[start]

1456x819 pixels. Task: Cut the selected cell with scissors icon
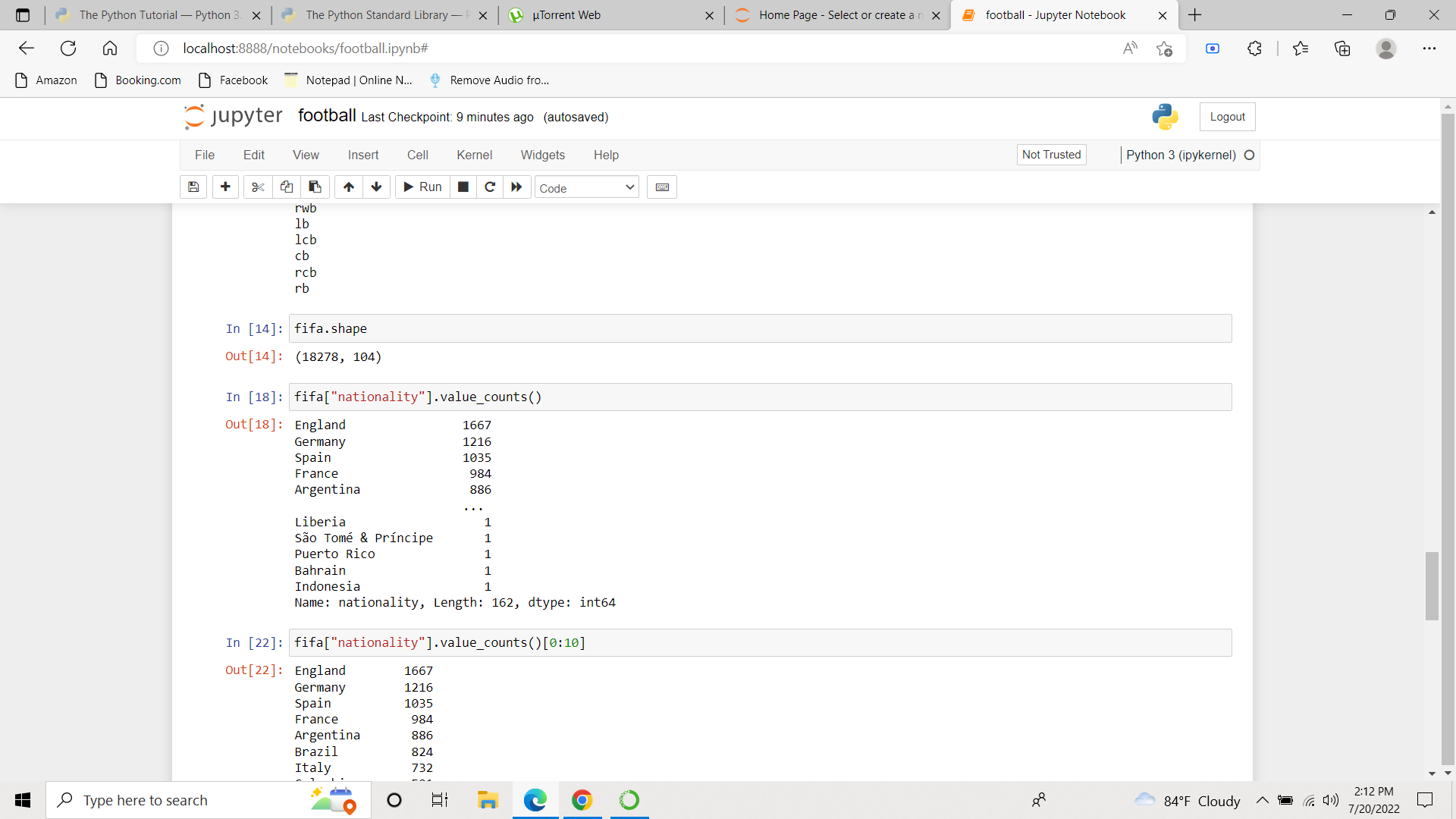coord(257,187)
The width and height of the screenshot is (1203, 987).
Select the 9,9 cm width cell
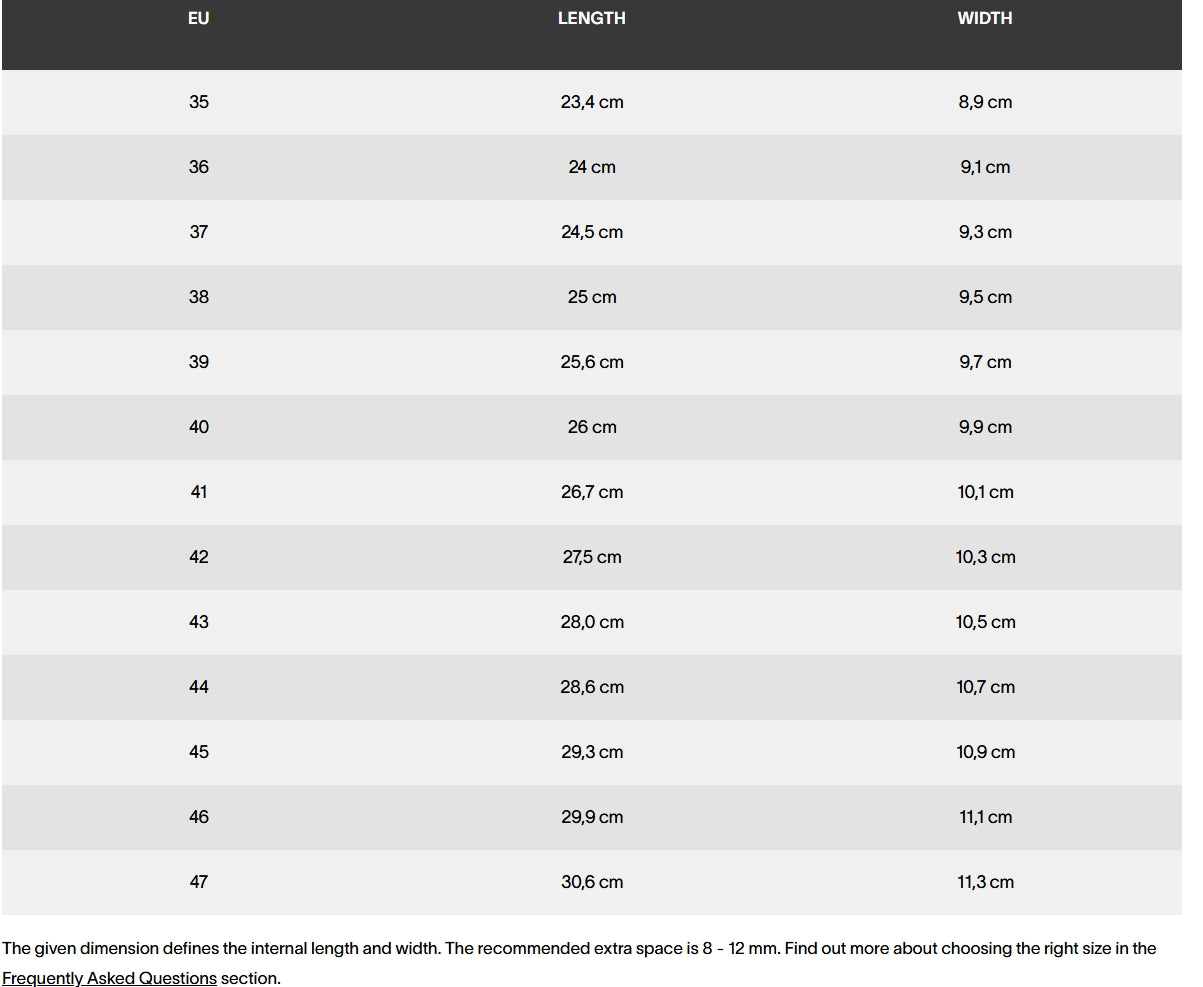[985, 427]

[end]
[start]

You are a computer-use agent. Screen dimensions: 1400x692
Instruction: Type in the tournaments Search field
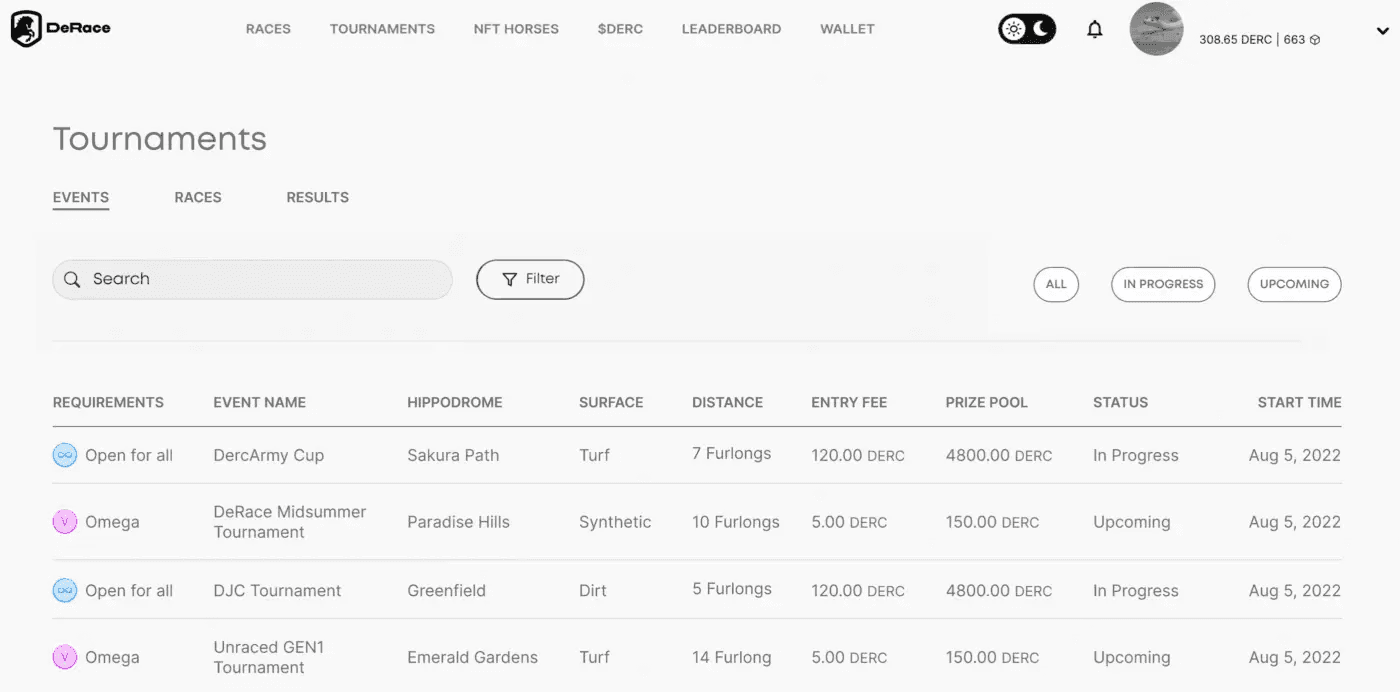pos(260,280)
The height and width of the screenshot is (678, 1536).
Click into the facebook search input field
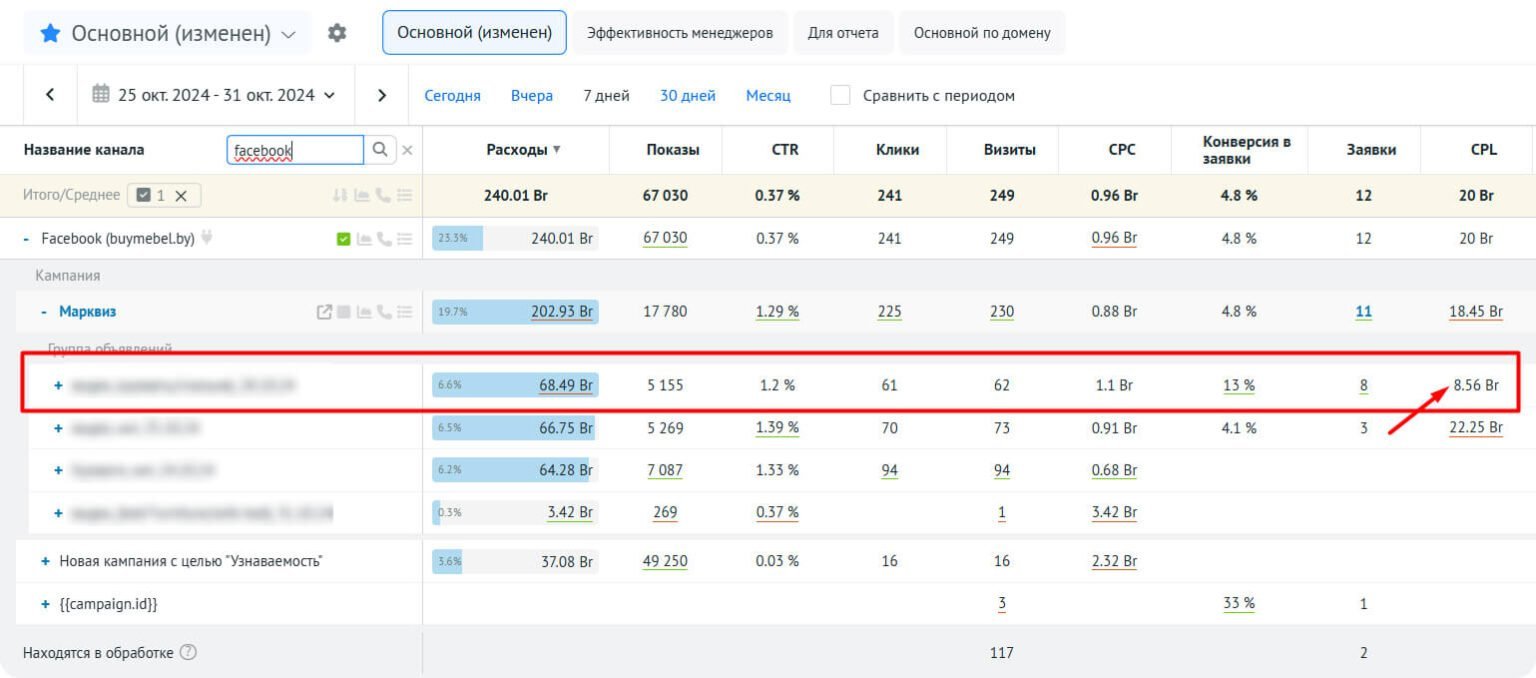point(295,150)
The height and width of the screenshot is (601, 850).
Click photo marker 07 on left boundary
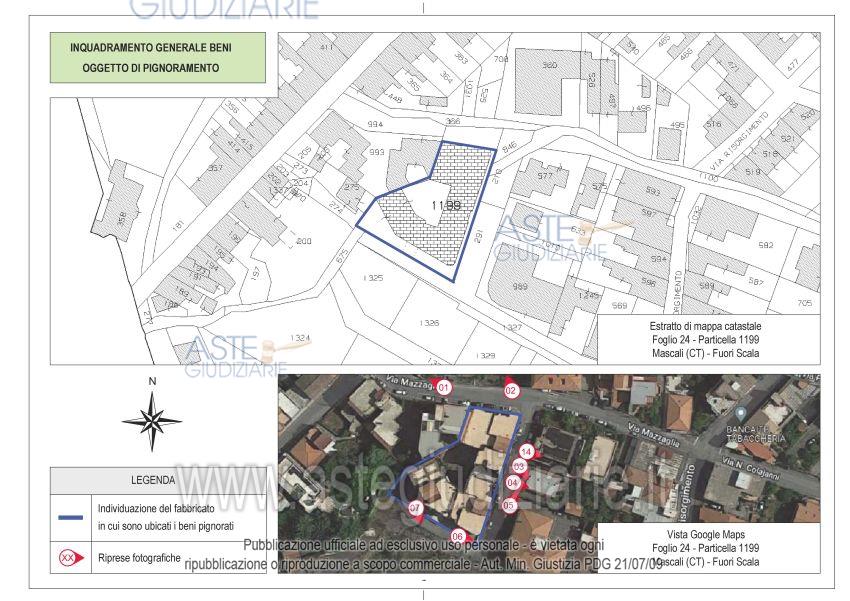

[end]

• [STATED TASK]: Could you copy out, word for word, the stretch of the data above from the line containing "You are a computer-use" through the line containing "Click photo marker 07 on left boundary", leaving the pictures out?

• [SOLUTION FOR THIS EXERCISE]:
You are a computer-use agent. Screen dimensions: 1400x692
Instruction: Type in the tournaments Search field
pos(260,280)
The height and width of the screenshot is (678, 1536).
Click into the facebook search input field
point(295,150)
The height and width of the screenshot is (601, 850).
Click photo marker 07 on left boundary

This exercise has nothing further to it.